== What to do ==
The lines from the start of the records through the one containing "has width=2480, height=1395." are to be restated word for word; please include both ends.

>>>>>

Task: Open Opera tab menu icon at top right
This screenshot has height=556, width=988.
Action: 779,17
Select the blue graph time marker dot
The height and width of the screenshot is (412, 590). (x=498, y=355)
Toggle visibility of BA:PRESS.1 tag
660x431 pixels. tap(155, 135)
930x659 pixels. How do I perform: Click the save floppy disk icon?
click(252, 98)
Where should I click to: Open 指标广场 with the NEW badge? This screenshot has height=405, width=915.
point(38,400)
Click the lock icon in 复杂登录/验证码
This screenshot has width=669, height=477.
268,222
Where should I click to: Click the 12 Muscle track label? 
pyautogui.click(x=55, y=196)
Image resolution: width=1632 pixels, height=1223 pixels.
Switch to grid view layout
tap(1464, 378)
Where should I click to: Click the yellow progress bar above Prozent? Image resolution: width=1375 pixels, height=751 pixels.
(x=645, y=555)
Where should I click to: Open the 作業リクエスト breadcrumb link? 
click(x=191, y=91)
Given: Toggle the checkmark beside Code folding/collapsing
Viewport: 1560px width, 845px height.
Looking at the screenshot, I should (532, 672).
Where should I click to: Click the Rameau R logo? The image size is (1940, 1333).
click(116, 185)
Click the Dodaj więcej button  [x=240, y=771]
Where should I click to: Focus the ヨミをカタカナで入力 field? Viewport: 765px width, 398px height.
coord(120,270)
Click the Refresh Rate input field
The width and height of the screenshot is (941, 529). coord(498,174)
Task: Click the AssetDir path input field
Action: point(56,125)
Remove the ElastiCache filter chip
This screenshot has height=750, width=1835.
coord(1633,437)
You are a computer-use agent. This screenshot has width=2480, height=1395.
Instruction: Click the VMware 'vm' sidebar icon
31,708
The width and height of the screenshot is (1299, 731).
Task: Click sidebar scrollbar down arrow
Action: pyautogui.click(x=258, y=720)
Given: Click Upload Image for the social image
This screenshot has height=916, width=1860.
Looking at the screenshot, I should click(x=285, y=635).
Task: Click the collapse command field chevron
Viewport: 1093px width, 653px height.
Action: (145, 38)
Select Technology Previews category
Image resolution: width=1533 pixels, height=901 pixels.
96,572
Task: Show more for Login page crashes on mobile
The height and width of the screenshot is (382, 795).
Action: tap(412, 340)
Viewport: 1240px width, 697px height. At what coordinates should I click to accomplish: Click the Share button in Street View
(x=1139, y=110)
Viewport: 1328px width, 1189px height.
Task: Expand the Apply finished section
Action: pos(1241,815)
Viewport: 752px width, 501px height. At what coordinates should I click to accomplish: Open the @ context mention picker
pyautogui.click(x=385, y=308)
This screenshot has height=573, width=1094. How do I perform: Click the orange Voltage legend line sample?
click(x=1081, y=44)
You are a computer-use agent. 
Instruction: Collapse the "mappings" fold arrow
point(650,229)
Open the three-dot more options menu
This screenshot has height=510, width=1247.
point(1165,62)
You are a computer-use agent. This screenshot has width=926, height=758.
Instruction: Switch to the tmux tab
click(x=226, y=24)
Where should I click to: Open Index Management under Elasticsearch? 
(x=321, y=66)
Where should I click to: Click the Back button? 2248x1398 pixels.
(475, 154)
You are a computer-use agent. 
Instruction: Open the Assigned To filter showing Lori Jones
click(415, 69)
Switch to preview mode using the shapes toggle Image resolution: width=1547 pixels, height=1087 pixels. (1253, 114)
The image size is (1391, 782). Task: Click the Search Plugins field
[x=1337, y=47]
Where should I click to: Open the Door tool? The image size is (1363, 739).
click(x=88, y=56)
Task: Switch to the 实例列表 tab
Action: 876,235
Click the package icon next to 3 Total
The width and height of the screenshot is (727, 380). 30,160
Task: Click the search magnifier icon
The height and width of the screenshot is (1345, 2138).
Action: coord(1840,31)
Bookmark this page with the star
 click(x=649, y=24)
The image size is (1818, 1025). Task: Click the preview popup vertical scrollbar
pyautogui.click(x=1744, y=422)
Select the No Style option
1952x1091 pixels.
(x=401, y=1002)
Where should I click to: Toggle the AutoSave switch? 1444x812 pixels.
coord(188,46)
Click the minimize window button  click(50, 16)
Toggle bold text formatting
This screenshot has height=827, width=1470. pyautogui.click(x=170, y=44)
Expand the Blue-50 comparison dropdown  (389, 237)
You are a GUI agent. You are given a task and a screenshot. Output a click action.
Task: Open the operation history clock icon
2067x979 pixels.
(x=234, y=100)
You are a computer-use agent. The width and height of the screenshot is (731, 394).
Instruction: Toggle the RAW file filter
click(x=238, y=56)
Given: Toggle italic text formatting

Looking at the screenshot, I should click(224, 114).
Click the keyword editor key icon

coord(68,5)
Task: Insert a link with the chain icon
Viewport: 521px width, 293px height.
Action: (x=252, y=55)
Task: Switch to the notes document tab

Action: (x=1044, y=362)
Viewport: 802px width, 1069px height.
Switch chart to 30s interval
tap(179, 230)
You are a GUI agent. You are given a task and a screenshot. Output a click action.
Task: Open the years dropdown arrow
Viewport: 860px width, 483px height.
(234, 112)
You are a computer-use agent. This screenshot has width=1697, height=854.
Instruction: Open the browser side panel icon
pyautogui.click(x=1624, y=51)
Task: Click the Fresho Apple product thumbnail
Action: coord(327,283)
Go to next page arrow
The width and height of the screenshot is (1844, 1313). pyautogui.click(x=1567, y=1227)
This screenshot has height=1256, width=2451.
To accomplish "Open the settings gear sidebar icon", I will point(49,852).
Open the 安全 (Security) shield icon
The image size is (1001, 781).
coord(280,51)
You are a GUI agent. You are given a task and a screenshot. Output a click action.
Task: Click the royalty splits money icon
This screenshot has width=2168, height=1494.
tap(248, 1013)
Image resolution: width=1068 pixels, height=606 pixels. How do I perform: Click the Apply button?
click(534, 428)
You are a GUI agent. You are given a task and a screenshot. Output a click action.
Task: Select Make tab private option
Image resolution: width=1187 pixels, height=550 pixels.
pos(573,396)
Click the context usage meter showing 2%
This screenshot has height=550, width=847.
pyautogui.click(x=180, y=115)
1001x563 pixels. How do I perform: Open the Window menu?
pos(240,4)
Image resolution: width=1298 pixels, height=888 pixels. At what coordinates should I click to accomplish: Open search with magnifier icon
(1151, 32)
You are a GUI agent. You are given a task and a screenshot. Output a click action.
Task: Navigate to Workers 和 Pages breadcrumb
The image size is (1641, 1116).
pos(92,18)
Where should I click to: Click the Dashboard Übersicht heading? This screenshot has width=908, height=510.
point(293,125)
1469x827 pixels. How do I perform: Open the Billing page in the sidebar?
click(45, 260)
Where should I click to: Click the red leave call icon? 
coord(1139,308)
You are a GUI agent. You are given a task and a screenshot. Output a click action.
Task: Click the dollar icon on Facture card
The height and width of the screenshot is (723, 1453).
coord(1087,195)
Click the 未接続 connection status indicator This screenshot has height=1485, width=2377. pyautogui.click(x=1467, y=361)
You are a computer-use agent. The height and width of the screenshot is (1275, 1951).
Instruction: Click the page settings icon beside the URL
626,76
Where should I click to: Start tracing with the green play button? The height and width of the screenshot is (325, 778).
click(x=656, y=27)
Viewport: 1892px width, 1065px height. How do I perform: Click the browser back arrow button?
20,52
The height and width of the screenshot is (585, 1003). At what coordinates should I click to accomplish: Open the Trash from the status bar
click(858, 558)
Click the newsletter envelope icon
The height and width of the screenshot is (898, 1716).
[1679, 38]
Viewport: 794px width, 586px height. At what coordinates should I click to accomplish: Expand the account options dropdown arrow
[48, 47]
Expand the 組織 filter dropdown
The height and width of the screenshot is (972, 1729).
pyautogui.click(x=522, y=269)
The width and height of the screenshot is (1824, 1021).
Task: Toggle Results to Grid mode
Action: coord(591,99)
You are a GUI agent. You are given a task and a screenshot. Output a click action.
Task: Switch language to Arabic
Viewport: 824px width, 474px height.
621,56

<<<<<

== Response to the exercise ==
Task: Open Opera tab menu icon at top right
This screenshot has height=556, width=988.
Action: 779,17
Select the blue graph time marker dot
The height and width of the screenshot is (412, 590). (x=498, y=355)
Toggle visibility of BA:PRESS.1 tag
660x431 pixels. tap(155, 135)
930x659 pixels. How do I perform: Click the save floppy disk icon?
click(252, 98)
Where should I click to: Open 指标广场 with the NEW badge? This screenshot has height=405, width=915.
point(38,400)
Click the lock icon in 复杂登录/验证码
This screenshot has width=669, height=477.
268,222
Where should I click to: Click the 12 Muscle track label? 
pyautogui.click(x=55, y=196)
Image resolution: width=1632 pixels, height=1223 pixels.
Switch to grid view layout
tap(1464, 378)
Where should I click to: Click the yellow progress bar above Prozent? Image resolution: width=1375 pixels, height=751 pixels.
(x=645, y=555)
Where should I click to: Open the 作業リクエスト breadcrumb link? 
click(x=191, y=91)
Given: Toggle the checkmark beside Code folding/collapsing
Viewport: 1560px width, 845px height.
Looking at the screenshot, I should (532, 672).
Where should I click to: Click the Rameau R logo? The image size is (1940, 1333).
click(116, 185)
Click the Dodaj więcej button  [x=240, y=771]
Where should I click to: Focus the ヨミをカタカナで入力 field? Viewport: 765px width, 398px height.
coord(120,270)
Click the Refresh Rate input field
The width and height of the screenshot is (941, 529). coord(498,174)
Task: Click the AssetDir path input field
Action: point(56,125)
Remove the ElastiCache filter chip
This screenshot has height=750, width=1835.
coord(1633,437)
You are a computer-use agent. This screenshot has width=2480, height=1395.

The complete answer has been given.